Mais bref, revenons-en à l’exploration. Alors qu’on se promène, on découvre un peu partout des rampes, des boost, des tremplins, des plateformes en hauteur, etc. Et c’est à ce moment-là que l’on aperçoit doucement l’intérêt du jeu : il est rempli de défis, partout, tout le temps. La course en elle-même est assez molle, et l’impression de vitesse aux abonnés absents. Sonic court du mieux qu’il peut, mais ne fonce pas non plus à toute allure pour que le joueur puisse avoir le temps d’examiner son environnement. Et la course rapide qui utilise de l’endurance avec un cercle similaire à celui de Link dans Breath of the Wild n’y change rien. Mais, dès lors qu’on prend un boost ou qu’on prend une rampe, le dynamisme revient au galop et on file au pas de course. Parce que oui, Sonic Frontiers est amusant. On ne s’ennuie jamais car il y a toujours quelque chose à découvrir, des objets à récupérer en accomplissant des challenges ou des mini-jeux à réussir. La formule monde ouvert de Sonic a trouvé un équilibre parfait entre sensations et exploration.

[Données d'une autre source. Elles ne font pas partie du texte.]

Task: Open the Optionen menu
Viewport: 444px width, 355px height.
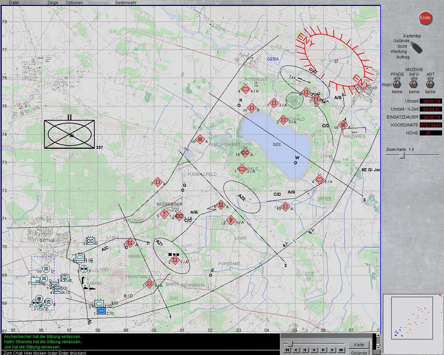Action: coord(74,2)
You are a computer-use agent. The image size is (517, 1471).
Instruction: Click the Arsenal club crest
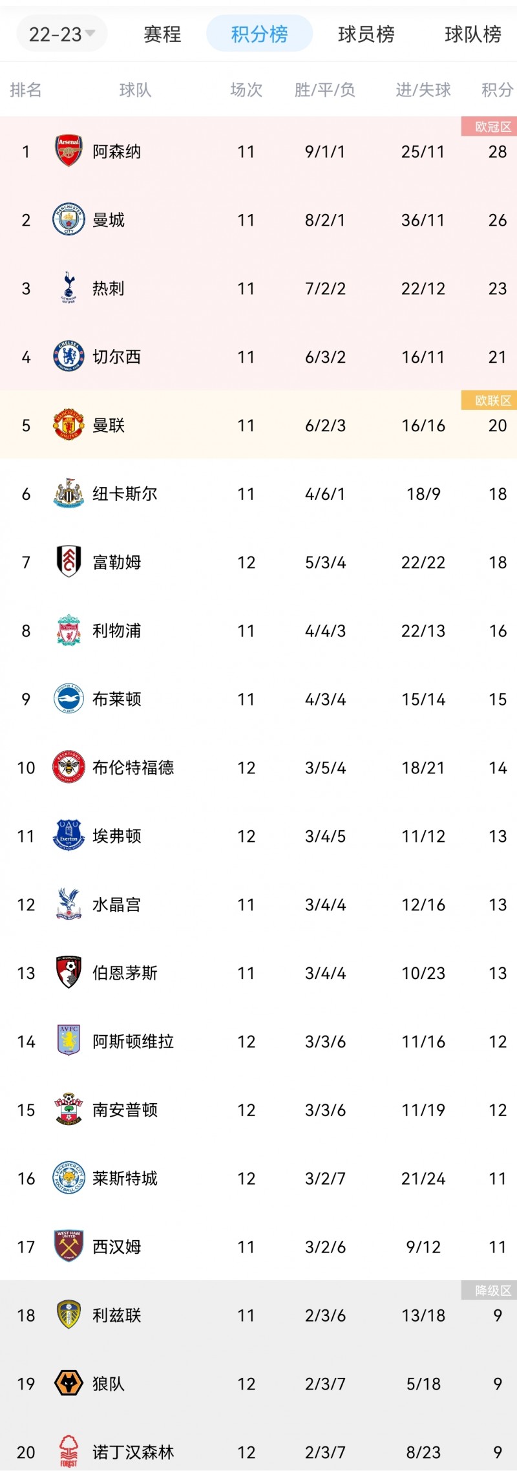(x=69, y=151)
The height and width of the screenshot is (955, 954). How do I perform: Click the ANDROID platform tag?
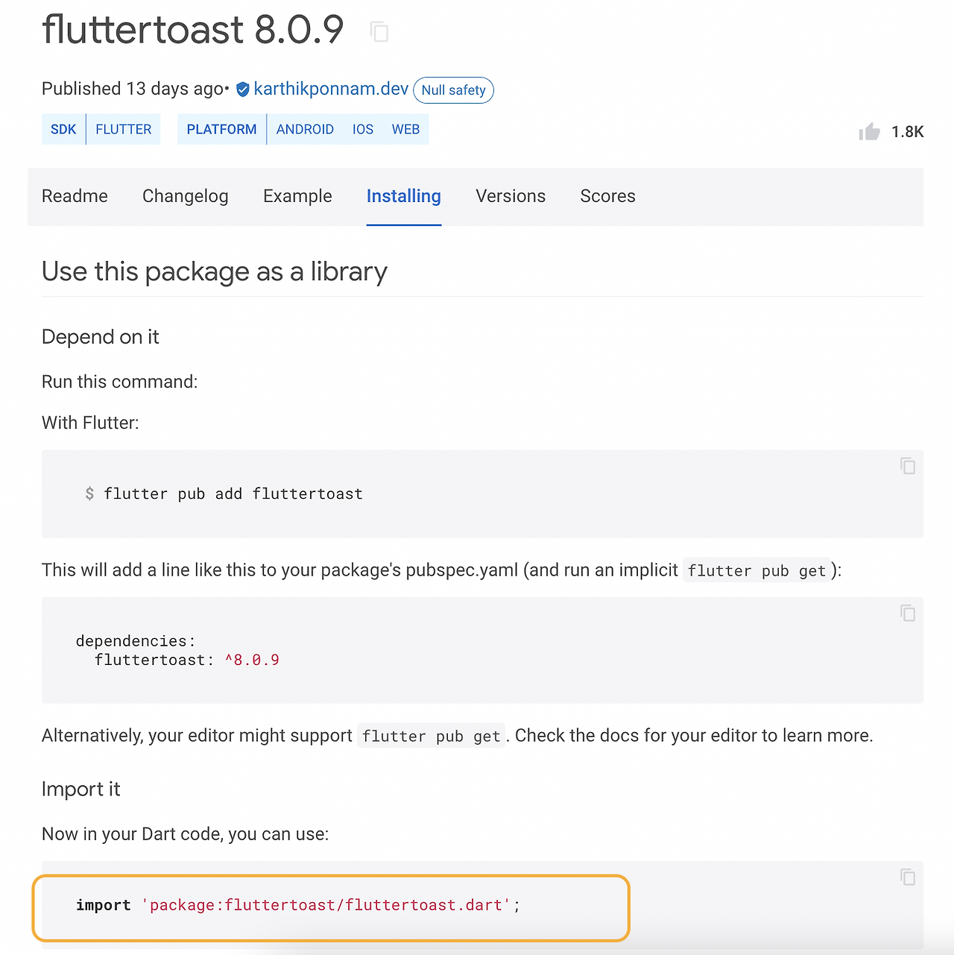pyautogui.click(x=305, y=130)
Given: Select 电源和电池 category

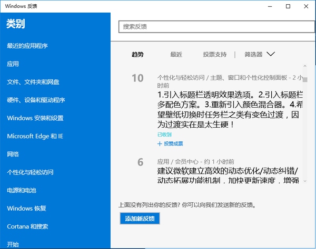Looking at the screenshot, I should click(x=21, y=190).
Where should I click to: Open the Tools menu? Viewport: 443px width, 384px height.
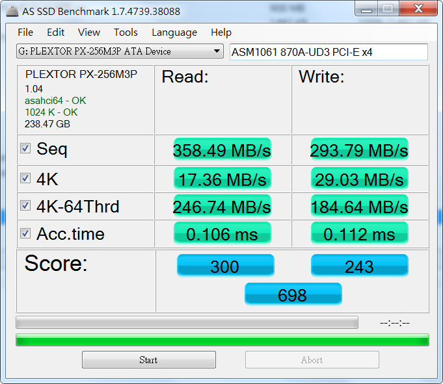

Dans ces vastes îles à explorer, vous devez résoudre des mini-jeux pour dévoiler la carte. Toujours simples – au point parfois d’avoir l’impression que le jeu nous prend pour un enfant –, ils sont agréables par leur variété : du saut à la corde, des énigmes, une balle à envoyer dans un cercle, appuyer sur des boutons, une course contre la montre… Tous ne sont pas intéressants, mais ils octroient une diversité des plus appréciables. Tous ces éléments font de l’exploration quelque chose de presque hypnotique. À vrai dire, je ne m’attendais pas à trouver Sonic Frontiers aussi relaxant. On ne risque jamais grand-chose, car le jeu est très permissif. Tomber dans le vide ne fait perdre aucun anneau, les ennemis sont simples à vaincre, les défis jamais trop corsés… Pouvant au passage créer de la frustration tant le jeu est une ballade de santé. Les challenges gagnent légèrement en difficulté au fil des îles traversées, mais rien d’insurmontable ne viendra vous barrer la route.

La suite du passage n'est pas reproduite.